Fig. 3 Spin density maps of L1˙⁻ (left) and L2˙⁻ (right). Hydrogen atoms are omitted for clarity.

Formation of pillared MOFs with L1 and L2. While the coordination behavior of ligands through the pteridine-dione moiety of alloxazine derivatives has been widely studied,^46,47 the present work examines the coordination potential of L1 and L2 via the pyridine donor sites appended on the alloxazine core, using a three-component strategy, in order to build “pillared MOFs”,^30,31 under solvothermal conditions as presented in Scheme 3.

Scheme 3 Synthetic pathways for the formation of L1-M (M = Co, Ni, Cu and Zn) and L2-M (M = Co, Ni and Zn).

Solvothermal reactions were conducted using L2 and H₂bpdc (4,4′-biphenyldicarboxylic acid, H₂bpdc) with three divalent metal salts. Reactions involving Ni²⁺ and Zn²⁺ salts led to the formation of single crystals which were analysed by single crystal X-ray diffraction (see Table S2). Both compounds crystallise in the monoclinic C2/c space group, are isometric, and present the formula 2((C₁₄H₈O₄)₂C₃₃H₂₄N₆OM₂), nC₃H₇NO [+solvent] (M = Co or Zn and n = 1 for M = Ni and n = 2 for M = Zn) or more generally (bpdc)₂M₂L2·nDMF (L2-M). The description of the structure will be performed for L2-Zn, since for L2-Ni the structure was poorly refined, but both compounds are isostructural, as seen from the crystallographic data (Table S2).
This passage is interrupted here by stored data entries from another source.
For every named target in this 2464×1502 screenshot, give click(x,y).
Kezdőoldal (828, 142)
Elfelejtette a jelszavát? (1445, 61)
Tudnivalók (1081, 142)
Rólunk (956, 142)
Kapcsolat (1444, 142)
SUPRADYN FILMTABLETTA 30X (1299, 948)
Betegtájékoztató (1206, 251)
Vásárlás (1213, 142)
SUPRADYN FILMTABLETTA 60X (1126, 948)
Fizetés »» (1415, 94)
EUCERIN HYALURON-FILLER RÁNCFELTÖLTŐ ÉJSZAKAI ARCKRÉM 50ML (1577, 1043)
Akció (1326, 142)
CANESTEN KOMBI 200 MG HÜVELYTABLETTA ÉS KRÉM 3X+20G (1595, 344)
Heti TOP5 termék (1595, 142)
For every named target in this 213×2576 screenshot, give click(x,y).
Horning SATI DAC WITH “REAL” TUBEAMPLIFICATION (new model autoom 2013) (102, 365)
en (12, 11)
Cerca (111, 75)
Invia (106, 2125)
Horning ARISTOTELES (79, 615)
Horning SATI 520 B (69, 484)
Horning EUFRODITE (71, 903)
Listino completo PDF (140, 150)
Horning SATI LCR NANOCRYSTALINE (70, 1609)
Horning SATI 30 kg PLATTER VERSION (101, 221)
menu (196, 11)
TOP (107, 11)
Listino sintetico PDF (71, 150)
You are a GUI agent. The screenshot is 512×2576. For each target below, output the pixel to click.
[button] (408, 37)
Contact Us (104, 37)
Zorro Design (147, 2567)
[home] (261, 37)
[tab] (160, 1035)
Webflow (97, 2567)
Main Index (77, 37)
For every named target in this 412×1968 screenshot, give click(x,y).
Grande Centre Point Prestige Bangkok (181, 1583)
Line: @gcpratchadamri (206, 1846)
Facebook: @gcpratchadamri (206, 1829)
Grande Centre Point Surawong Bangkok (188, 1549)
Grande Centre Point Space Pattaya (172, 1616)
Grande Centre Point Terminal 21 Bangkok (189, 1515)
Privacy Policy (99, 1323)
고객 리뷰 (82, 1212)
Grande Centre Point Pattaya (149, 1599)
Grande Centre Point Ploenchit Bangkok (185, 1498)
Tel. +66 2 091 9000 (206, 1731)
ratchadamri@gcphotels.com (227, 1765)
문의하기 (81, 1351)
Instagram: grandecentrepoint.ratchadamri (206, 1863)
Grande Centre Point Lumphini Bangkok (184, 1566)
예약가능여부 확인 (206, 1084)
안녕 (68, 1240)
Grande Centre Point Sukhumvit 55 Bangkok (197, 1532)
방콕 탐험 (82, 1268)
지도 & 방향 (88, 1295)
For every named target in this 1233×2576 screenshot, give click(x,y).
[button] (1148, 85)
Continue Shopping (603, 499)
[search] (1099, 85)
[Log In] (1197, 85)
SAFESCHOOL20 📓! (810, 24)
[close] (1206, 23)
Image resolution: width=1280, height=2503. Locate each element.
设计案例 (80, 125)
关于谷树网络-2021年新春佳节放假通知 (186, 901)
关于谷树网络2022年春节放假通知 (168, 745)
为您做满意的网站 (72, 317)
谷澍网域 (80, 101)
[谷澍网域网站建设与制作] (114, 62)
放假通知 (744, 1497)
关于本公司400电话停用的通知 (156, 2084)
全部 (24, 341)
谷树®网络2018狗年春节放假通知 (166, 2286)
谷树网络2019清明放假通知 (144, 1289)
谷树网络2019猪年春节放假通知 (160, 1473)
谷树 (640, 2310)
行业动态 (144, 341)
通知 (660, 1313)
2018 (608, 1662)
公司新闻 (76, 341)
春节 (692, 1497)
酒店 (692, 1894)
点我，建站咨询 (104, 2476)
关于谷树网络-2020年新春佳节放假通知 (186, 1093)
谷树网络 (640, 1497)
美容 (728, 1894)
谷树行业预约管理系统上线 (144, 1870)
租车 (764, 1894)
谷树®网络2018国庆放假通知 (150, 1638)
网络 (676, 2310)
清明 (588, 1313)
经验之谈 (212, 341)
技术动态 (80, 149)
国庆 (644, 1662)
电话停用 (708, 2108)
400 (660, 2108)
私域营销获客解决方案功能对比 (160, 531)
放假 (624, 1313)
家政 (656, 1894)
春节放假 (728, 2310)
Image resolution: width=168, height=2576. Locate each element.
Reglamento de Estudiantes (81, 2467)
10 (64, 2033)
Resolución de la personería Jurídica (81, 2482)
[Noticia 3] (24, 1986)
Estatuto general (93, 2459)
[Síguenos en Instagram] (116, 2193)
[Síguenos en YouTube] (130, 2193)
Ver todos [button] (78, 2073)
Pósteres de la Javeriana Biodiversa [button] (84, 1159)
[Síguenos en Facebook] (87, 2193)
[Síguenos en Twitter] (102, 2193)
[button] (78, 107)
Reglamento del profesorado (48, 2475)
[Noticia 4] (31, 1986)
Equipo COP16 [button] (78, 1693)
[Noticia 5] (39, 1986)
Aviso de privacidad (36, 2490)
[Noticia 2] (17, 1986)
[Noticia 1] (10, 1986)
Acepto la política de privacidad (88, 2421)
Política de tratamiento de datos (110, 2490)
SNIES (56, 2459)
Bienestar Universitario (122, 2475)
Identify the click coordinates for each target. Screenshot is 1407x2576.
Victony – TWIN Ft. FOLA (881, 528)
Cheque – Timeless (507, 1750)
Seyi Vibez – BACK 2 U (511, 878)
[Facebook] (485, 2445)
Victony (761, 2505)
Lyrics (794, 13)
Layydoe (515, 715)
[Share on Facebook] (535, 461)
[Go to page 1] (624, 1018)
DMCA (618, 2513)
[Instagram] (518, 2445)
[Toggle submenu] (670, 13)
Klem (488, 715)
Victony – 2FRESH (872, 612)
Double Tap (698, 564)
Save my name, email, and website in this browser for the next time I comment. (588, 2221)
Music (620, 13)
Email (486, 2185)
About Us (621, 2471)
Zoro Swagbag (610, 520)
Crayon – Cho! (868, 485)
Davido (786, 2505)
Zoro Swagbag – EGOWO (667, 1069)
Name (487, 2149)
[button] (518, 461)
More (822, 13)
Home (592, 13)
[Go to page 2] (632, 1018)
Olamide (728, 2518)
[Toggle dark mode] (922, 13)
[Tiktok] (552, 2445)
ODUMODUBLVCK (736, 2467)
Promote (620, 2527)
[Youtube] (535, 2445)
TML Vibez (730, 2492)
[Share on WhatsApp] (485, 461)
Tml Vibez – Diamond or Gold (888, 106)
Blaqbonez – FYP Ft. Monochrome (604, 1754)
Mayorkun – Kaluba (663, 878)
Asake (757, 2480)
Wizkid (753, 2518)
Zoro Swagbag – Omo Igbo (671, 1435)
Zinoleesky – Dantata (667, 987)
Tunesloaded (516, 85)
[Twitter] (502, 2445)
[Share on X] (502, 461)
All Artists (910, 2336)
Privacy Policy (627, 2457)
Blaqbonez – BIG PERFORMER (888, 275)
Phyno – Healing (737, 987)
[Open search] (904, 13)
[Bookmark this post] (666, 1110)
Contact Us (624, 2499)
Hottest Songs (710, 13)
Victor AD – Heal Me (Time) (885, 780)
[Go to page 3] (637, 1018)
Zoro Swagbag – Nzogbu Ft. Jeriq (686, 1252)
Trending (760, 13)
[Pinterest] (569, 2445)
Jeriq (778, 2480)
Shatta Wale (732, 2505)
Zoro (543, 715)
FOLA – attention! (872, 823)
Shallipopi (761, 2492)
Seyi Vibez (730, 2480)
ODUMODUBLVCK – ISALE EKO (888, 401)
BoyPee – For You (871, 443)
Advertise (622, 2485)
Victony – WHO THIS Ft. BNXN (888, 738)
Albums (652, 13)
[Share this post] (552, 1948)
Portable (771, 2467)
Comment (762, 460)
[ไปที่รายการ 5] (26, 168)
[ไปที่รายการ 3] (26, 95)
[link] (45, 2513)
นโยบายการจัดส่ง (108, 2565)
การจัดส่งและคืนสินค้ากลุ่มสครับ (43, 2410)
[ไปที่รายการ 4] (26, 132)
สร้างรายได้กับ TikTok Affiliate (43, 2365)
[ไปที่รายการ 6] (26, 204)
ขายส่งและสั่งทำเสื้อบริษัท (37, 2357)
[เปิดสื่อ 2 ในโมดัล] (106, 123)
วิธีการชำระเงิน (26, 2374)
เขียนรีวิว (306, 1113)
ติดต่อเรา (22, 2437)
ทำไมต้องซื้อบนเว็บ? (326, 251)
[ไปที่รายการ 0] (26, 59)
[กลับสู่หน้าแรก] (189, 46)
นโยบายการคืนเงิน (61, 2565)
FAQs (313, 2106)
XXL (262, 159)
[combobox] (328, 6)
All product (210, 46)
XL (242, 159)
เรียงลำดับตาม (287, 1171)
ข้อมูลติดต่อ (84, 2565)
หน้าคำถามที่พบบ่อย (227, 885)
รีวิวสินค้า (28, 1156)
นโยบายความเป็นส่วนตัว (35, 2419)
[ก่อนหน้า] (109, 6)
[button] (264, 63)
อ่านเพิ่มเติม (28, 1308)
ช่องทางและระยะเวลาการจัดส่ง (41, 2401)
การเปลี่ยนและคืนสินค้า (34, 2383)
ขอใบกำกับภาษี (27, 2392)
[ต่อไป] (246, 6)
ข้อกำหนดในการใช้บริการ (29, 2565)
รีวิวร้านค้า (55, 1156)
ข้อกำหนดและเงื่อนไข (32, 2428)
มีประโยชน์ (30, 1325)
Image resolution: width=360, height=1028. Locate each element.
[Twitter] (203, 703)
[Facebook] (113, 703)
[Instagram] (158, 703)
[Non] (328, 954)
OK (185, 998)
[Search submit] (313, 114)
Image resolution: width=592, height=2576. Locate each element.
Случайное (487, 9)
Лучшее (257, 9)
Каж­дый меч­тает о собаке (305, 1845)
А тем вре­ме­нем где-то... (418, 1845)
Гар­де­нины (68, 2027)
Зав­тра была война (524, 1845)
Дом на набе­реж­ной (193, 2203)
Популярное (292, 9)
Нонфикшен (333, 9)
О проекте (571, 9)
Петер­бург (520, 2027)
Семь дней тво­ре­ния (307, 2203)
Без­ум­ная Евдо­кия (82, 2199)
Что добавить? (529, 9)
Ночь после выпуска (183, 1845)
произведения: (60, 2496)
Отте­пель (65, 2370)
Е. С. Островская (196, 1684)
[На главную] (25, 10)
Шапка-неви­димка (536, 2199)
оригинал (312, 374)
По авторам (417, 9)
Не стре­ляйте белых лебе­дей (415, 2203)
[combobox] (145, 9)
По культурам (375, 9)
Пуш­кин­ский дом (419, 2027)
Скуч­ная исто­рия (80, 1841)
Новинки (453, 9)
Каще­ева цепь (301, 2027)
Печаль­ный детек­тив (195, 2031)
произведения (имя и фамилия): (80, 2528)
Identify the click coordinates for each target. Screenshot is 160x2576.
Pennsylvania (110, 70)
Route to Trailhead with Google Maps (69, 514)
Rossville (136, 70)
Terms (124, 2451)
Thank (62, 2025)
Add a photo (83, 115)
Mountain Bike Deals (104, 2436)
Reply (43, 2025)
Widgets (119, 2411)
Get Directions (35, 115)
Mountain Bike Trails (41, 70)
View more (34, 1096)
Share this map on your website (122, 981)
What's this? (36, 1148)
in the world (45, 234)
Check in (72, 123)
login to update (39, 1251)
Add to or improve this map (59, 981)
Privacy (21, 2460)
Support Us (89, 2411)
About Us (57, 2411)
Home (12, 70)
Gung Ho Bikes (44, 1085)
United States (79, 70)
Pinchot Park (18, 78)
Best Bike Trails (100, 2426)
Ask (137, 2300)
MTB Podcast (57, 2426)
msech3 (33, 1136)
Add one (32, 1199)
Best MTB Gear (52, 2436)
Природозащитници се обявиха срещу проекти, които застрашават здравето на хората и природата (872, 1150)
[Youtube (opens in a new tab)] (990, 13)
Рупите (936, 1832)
The asymmetric unit is composed of two bpdc²⁻ ligands, one ligand L2, two M²⁺ cations and one (M = Ni) or 2 (M = Zn) and free DMF molecule (see Fig. S4). In L2-Zn, disorder is observed both on the pyridyl rings and on the benzyl moieties appended to L2. As already observed,^28,29 the connectivity in L2-Zn can be described as the formation of Zn₂ paddlewheels (short Zn–Zn distance of 2.9186(5) Å), (Table S3), where the Zn²⁺ cations adopt a distorted square pyramidal geometrical environment. These Zn₂ paddlewheels (see Fig. S3) are the corner square connecting units surrounded by four disordered pbdc²⁻ ligands, ensuring the 1 : 1 metal-to-ligand stoichiometric ratio: this results in the formation of a 2D lozenge-shaped lattice (close to a distorted square grid), with sides measuring 15.170(8) Å and an angle of 77.63° (Fig. 4a). These 2D “grids” stack into layers interconnected by L2 ligands, resulting in a pillared 3D network with a metal : pbdc : L2 stochiometric ratio of 2 : 2 : 1, as shown in Fig. 4b. Refined DMF molecules are also present in the network. The crystal structure contains two interpenetrating 3D networks as shown in Fig. S3, leading to channels with a reduced diameter of ca. 8.5 Å. The two networks interact with each other through π–π stacking between the imidazolonequinoxaline (L2) cores and the phenyl groups from the pbdc²⁻ ligands as shown in Fig. 4c.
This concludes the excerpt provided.